• _Data shown_

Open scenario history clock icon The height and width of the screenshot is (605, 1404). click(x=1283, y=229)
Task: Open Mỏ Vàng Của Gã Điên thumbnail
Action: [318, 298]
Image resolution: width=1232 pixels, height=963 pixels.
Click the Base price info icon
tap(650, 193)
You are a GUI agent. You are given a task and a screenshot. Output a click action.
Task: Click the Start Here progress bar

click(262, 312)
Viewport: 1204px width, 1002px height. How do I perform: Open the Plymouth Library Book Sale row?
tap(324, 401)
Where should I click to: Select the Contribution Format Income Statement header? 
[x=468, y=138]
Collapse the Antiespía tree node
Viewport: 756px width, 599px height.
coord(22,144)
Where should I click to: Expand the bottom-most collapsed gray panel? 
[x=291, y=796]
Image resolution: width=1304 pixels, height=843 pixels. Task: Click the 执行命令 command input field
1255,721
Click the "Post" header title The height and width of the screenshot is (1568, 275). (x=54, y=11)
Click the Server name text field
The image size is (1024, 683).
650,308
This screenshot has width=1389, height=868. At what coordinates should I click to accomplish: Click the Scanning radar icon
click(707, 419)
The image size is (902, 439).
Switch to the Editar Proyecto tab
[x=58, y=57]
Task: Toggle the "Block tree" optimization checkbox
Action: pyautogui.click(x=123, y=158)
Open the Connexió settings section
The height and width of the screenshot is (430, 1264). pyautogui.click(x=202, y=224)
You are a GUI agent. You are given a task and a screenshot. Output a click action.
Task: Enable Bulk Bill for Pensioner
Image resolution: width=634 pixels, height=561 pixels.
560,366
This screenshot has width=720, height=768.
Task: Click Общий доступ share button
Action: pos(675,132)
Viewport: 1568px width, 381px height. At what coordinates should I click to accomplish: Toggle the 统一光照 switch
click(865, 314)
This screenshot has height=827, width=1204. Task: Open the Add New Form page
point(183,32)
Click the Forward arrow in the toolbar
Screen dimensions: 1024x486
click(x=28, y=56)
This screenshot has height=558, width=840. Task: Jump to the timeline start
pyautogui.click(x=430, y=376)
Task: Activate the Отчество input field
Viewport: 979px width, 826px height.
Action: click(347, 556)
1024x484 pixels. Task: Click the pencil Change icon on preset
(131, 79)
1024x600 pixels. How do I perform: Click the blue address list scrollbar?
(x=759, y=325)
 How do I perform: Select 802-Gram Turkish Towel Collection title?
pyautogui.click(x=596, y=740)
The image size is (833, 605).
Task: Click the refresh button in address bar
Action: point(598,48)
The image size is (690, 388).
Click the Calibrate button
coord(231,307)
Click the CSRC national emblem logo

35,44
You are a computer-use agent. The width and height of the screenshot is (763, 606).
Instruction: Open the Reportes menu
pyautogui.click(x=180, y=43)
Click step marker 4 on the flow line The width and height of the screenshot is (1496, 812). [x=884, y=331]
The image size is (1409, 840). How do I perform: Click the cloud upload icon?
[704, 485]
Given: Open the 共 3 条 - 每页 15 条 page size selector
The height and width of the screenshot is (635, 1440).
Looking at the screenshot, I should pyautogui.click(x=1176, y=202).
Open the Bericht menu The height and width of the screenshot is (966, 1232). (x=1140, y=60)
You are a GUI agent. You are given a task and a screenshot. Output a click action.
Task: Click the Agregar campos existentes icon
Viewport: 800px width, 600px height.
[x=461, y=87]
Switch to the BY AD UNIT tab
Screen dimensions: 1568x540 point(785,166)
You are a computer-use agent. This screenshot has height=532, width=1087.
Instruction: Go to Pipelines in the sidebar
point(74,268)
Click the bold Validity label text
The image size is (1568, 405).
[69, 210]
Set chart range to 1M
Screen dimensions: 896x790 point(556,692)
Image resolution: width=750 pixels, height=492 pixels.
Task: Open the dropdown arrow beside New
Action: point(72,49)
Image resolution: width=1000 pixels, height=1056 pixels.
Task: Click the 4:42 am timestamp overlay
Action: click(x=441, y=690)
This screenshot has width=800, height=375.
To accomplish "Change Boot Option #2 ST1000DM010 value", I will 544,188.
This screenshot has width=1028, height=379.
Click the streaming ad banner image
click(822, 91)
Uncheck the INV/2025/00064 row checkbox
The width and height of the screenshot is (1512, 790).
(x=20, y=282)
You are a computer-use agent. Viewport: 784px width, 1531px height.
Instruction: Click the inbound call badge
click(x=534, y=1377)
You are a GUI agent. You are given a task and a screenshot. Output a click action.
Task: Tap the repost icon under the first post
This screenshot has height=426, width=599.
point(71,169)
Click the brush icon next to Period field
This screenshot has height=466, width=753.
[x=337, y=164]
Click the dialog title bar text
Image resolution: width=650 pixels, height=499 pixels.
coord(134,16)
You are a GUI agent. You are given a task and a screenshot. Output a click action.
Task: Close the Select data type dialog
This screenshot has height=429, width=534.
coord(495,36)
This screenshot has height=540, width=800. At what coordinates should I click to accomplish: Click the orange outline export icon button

• _Exercise goal_
Start to finish, restate the records above word for word.

• _Solution to this problem_
Open scenario history clock icon The height and width of the screenshot is (605, 1404). click(x=1283, y=229)
Task: Open Mỏ Vàng Của Gã Điên thumbnail
Action: [318, 298]
Image resolution: width=1232 pixels, height=963 pixels.
Click the Base price info icon
tap(650, 193)
You are a GUI agent. You are given a task and a screenshot. Output a click action.
Task: Click the Start Here progress bar

click(262, 312)
Viewport: 1204px width, 1002px height. How do I perform: Open the Plymouth Library Book Sale row?
tap(324, 401)
Where should I click to: Select the Contribution Format Income Statement header? 
[x=468, y=138]
Collapse the Antiespía tree node
Viewport: 756px width, 599px height.
coord(22,144)
Where should I click to: Expand the bottom-most collapsed gray panel? 
[x=291, y=796]
Image resolution: width=1304 pixels, height=843 pixels. Task: Click the 执行命令 command input field
1255,721
Click the "Post" header title The height and width of the screenshot is (1568, 275). (x=54, y=11)
Click the Server name text field
The image size is (1024, 683).
650,308
This screenshot has width=1389, height=868. At what coordinates should I click to accomplish: Click the Scanning radar icon
click(707, 419)
The image size is (902, 439).
Switch to the Editar Proyecto tab
[x=58, y=57]
Task: Toggle the "Block tree" optimization checkbox
Action: pyautogui.click(x=123, y=158)
Open the Connexió settings section
The height and width of the screenshot is (430, 1264). pyautogui.click(x=202, y=224)
You are a GUI agent. You are given a task and a screenshot. Output a click action.
Task: Enable Bulk Bill for Pensioner
Image resolution: width=634 pixels, height=561 pixels.
560,366
This screenshot has width=720, height=768.
Task: Click Общий доступ share button
Action: pos(675,132)
Viewport: 1568px width, 381px height. At what coordinates should I click to accomplish: Toggle the 统一光照 switch
click(865, 314)
This screenshot has height=827, width=1204. Task: Open the Add New Form page
point(183,32)
Click the Forward arrow in the toolbar
Screen dimensions: 1024x486
click(x=28, y=56)
This screenshot has height=558, width=840. Task: Jump to the timeline start
pyautogui.click(x=430, y=376)
Task: Activate the Отчество input field
Viewport: 979px width, 826px height.
Action: click(347, 556)
1024x484 pixels. Task: Click the pencil Change icon on preset
(131, 79)
1024x600 pixels. How do I perform: Click the blue address list scrollbar?
(x=759, y=325)
 How do I perform: Select 802-Gram Turkish Towel Collection title?
pyautogui.click(x=596, y=740)
The image size is (833, 605).
Task: Click the refresh button in address bar
Action: point(598,48)
The image size is (690, 388).
Click the Calibrate button
coord(231,307)
Click the CSRC national emblem logo

35,44
You are a computer-use agent. The width and height of the screenshot is (763, 606).
Instruction: Open the Reportes menu
pyautogui.click(x=180, y=43)
Click step marker 4 on the flow line The width and height of the screenshot is (1496, 812). [x=884, y=331]
The image size is (1409, 840). How do I perform: Click the cloud upload icon?
[704, 485]
Given: Open the 共 3 条 - 每页 15 条 page size selector
The height and width of the screenshot is (635, 1440).
Looking at the screenshot, I should pyautogui.click(x=1176, y=202).
Open the Bericht menu The height and width of the screenshot is (966, 1232). (x=1140, y=60)
You are a GUI agent. You are given a task and a screenshot. Output a click action.
Task: Click the Agregar campos existentes icon
Viewport: 800px width, 600px height.
[x=461, y=87]
Switch to the BY AD UNIT tab
Screen dimensions: 1568x540 point(785,166)
You are a computer-use agent. This screenshot has height=532, width=1087.
Instruction: Go to Pipelines in the sidebar
point(74,268)
Click the bold Validity label text
The image size is (1568, 405).
[69, 210]
Set chart range to 1M
Screen dimensions: 896x790 point(556,692)
Image resolution: width=750 pixels, height=492 pixels.
Task: Open the dropdown arrow beside New
Action: point(72,49)
Image resolution: width=1000 pixels, height=1056 pixels.
Task: Click the 4:42 am timestamp overlay
Action: click(x=441, y=690)
This screenshot has width=800, height=375.
To accomplish "Change Boot Option #2 ST1000DM010 value", I will 544,188.
This screenshot has width=1028, height=379.
Click the streaming ad banner image
click(822, 91)
Uncheck the INV/2025/00064 row checkbox
The width and height of the screenshot is (1512, 790).
(x=20, y=282)
You are a computer-use agent. Viewport: 784px width, 1531px height.
Instruction: Click the inbound call badge
click(x=534, y=1377)
You are a GUI agent. You are given a task and a screenshot. Output a click action.
Task: Tap the repost icon under the first post
This screenshot has height=426, width=599.
point(71,169)
Click the brush icon next to Period field
This screenshot has height=466, width=753.
[x=337, y=164]
Click the dialog title bar text
Image resolution: width=650 pixels, height=499 pixels.
coord(134,16)
You are a GUI agent. You are given a task and a screenshot. Output a click action.
Task: Close the Select data type dialog
This screenshot has height=429, width=534.
coord(495,36)
This screenshot has height=540, width=800. At what coordinates should I click to accomplish: Click the orange outline export icon button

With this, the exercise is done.